Слово второе: Бахыт. Спасибо, что ты есть…
– У меня один друг. Но на всю жизнь. Максат. В Индии говорят: «Хочешь узнать человека? Тогда задень его. Человек – это сосуд. Чем он наполнен, то и выплескивается из него». Максат наполнен порядочностью, справедливостью и любовью к Родине. И никогда я не поверю, что он эту Родину обобрал и обманул. Казахи говорят: Не гонись за золотом, гонись за знаниями. Это о нем. Деньги для него были просто рабочим материалом, который он пускал в оборот и приумножал. А гнался всю жизнь он за знаниями. Придумывал новые проекты и воплощал в жизнь. Так и напиши в своей газете…
Заснуть после этого разговора с журналистом Бахыт не мог. Воспоминания накрывали его как огромное звездное небо над джайляу, освещенное бликами костра. Как много было сказано, передумано сокровенного, того, что можно доверить только другу, зная, что он не предаст. Бахыт отчетливо помнил ту ночь, которая круто изменила их жизнь.
Они сидели у костра, глядя на нависающие над ними звезды и разговаривали. Максат спросил:
– Знаешь, Бахыт, о чем я сейчас подумал?
– О чем?
– Неужели я родился для того, чтобы пасти свою еду?
– Странный вопрос, Максат. Мы же не будем всю жизнь чабанами…
– Время уходит, Бахыт. Наши учатся, а мы пасем свою пищу. Наши аксакалы говорят: «Землю украшают нивы, а человека – знания». Нужно ехать учиться. Только так можно чего-то достичь.
– Согласен. А в какой институт ты хочешь?

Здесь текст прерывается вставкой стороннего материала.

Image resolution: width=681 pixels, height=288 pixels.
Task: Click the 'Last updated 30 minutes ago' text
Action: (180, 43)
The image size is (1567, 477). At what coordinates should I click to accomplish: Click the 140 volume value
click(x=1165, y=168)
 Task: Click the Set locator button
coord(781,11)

– Хочу на егеря выучиться, очень интересно! А ты?
– Не знаю, так сразу и не скажешь, наверное, в политех, на машиностроительный.

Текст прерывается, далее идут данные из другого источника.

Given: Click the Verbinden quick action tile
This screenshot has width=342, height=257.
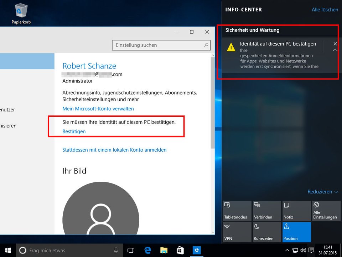Looking at the screenshot, I should click(x=266, y=210).
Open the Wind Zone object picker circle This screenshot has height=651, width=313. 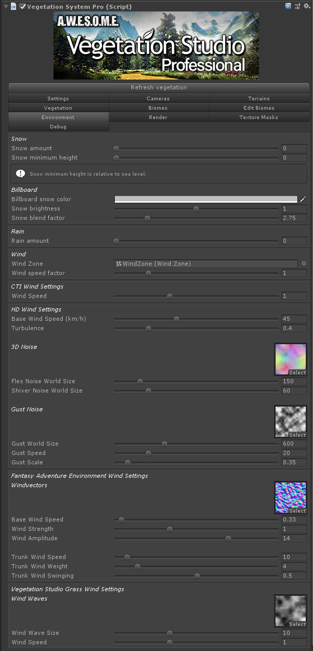[x=304, y=264]
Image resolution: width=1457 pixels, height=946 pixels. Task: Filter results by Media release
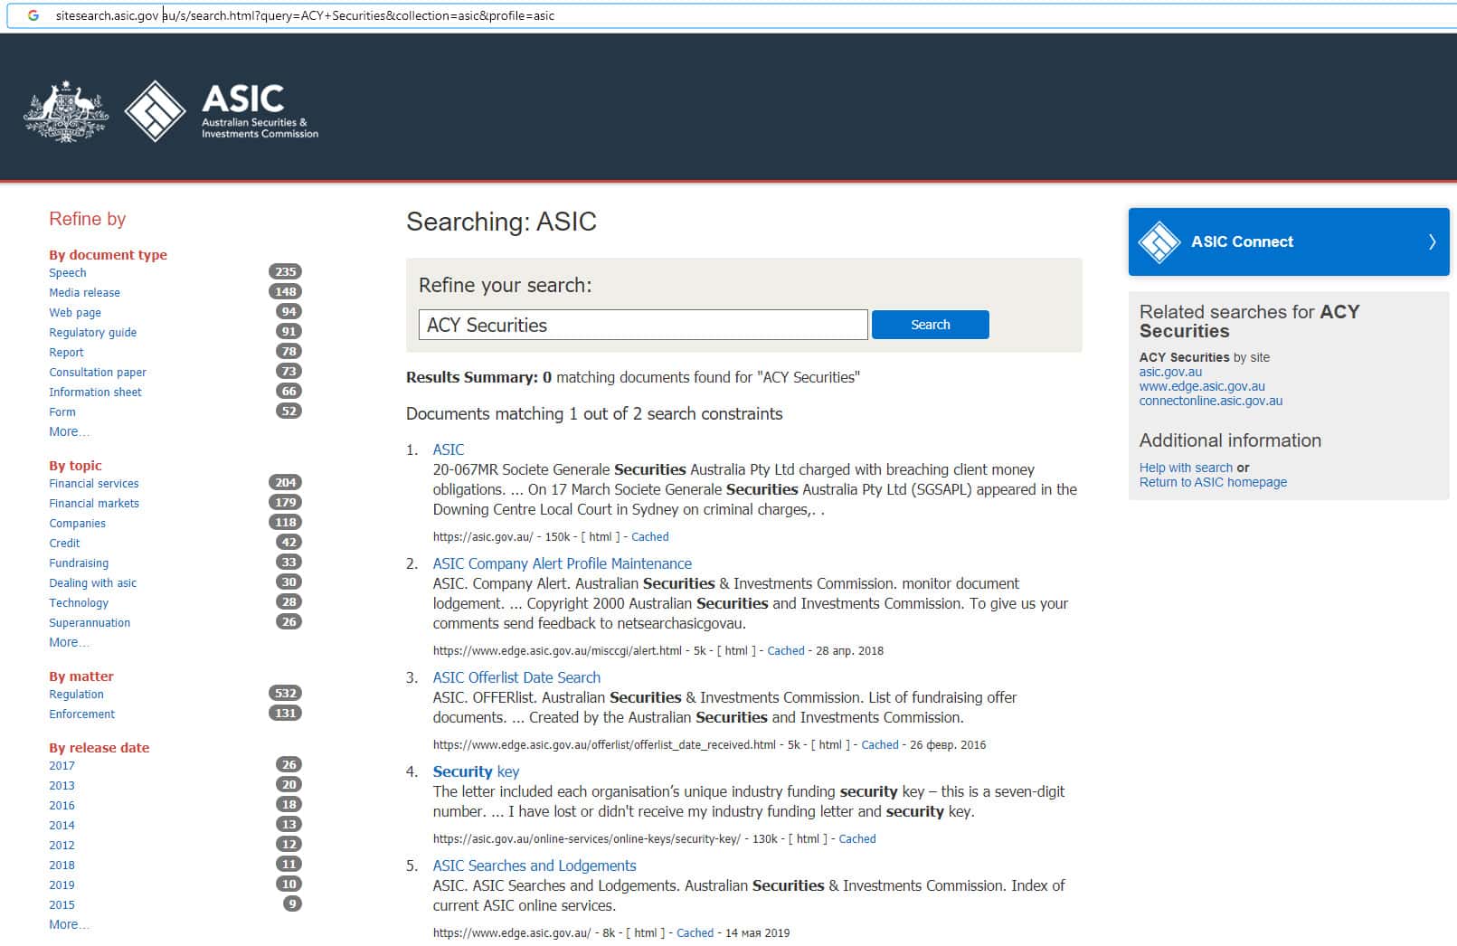[84, 292]
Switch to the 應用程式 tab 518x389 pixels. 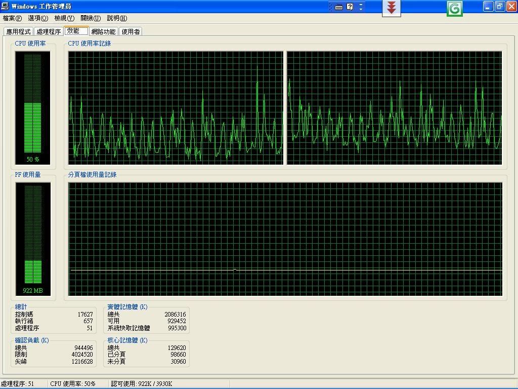tap(19, 31)
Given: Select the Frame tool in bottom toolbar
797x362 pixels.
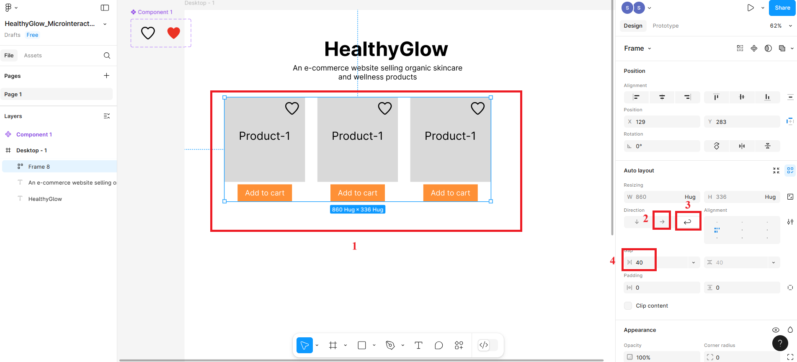Looking at the screenshot, I should (333, 345).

– Ну вот и хорошо, завтра поговорим с родителями и поедем, вступительные экзамены скоро, нужно подготовиться…
… – Ой-бай, отец, слышишь, что он надумал? Егерем хочет стать, – запричитала мать.
– Ана, мама, что здесь плохого? – Максат не понимал отчаяния матери.
– Я мечтала, что у меня сын будет уважаемым человеком, прокурором, а ты – егерем! Что я соседям говорить буду?
– А что соседи – моя жизнь, мне решать…
– А ты, бала, не спеши с решением, иди, подумай, – прервал его отец. – И не дерзи матери, помни: Агайын коп, ана біреу-ак – Многочисленна родня, а мать всегда одна, она плохого не посоветует.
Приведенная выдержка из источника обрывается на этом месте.